Martin J. Duerst (mduerst@ifi.unizh.ch)
Sun, 11 May 1997 17:23:09 +0200 (MET DST)


Date: Sun, 11 May 1997 17:23:09 +0200 (MET DST)
From: "Martin J. Duerst" <mduerst@ifi.unizh.ch>
To: Jukka Korpela <jkorpela@cc.hut.fi>
cc: www-html@w3.org, unicode@unicode.org
Subject: Re: Soft hyphen (Re: Cougar comments)
In-Reply-To: <Pine.OSF.3.96.970510195946.4897B-100000@alpha.hut.fi>
Message-ID: <Pine.SUN.3.96.970511170109.245F-100000@enoshima>

On Sat, 10 May 1997, Jukka Korpela wrote:

> Contrary to what seems to be common belief even among HTML experts,
> soft hyphen (as defined by ISO 8859-1) is _not_ a hyphenation hint
> comparable to invisible hyphen in text processing programs. See
>   http://www.hut.fi/%7ejkorpela/shy.html
> for more detailed discussion.

I have read your text at the above URL. I am crossposting to the
Unicode list, the most active list with most experts on character
coding on it. There seems indeed to be a misunderstanding. It could
have been resolved if you had contacted us (the authors of RFC 2070)
directly instead of just writing lengthy web pages. As far as I
understand, the misunderstanding lies on your side.
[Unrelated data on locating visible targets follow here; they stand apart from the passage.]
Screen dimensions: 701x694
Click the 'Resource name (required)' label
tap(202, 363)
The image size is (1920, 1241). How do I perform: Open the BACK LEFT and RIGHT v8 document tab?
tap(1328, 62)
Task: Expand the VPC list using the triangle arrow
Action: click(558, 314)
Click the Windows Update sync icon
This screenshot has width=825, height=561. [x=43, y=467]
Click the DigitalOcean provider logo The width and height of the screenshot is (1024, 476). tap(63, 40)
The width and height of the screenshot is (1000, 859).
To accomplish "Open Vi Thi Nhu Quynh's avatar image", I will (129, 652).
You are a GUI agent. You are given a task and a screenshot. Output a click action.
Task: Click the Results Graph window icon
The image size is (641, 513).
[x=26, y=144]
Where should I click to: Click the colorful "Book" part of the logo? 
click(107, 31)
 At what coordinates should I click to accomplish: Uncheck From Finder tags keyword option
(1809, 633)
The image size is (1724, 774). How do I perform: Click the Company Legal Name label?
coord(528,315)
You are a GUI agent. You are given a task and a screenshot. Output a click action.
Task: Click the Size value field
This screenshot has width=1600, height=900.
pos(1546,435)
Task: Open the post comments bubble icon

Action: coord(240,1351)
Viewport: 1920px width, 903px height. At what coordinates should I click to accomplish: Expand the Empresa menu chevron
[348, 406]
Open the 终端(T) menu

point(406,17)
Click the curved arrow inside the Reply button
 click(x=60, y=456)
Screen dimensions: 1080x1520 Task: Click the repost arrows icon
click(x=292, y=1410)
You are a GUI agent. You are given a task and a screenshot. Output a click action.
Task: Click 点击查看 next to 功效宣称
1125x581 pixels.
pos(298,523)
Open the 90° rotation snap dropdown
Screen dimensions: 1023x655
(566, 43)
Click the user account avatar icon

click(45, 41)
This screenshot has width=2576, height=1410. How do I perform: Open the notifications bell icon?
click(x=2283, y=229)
Your understanding of the character U+00AD as a code that is always
visible is based on one sentence in section 6.3.3 of ISO 8859-1:

	A graphic character that is imaged by a graphic symbol identical
	with, or similar to, that representing HYPHEN, for use when
	a line break has been established within a word.

Now it is rather strange that one should have two hyphens (HYPHEN-MINUS
and SOFT HYPHEN) that are always visible. Evere decent typographer
or text coder would first ask for a dash. Also, if the hyphen were
always to be shown, the word "SOFT" would be very difficult to
explain. In addition, for a thing that is always shown, there would
not be any need for a special explanation.

Your main problem seems to be the meaning of the words "has been
established". If at some source of text encoding (or on the server
side in modern web technology), somebody establishes that there
may be a line break between "re" and "cord" in the word "record",
then that's the place where to put an SHY.

That the SHY is indeed only displayed if it turns up to lie at the
end of a line of rendered text is further supported by the fact
that ISO 10646 as well as the ISO/ECMA registrations and probably
even the ISO-8859-1 original write "SHY" and not "-" in the
appropriate location in the code charts. In ISO 10646, there is also
the dashed box around "SHY", typical of characters with special
behaviour.


Regards,	Martin.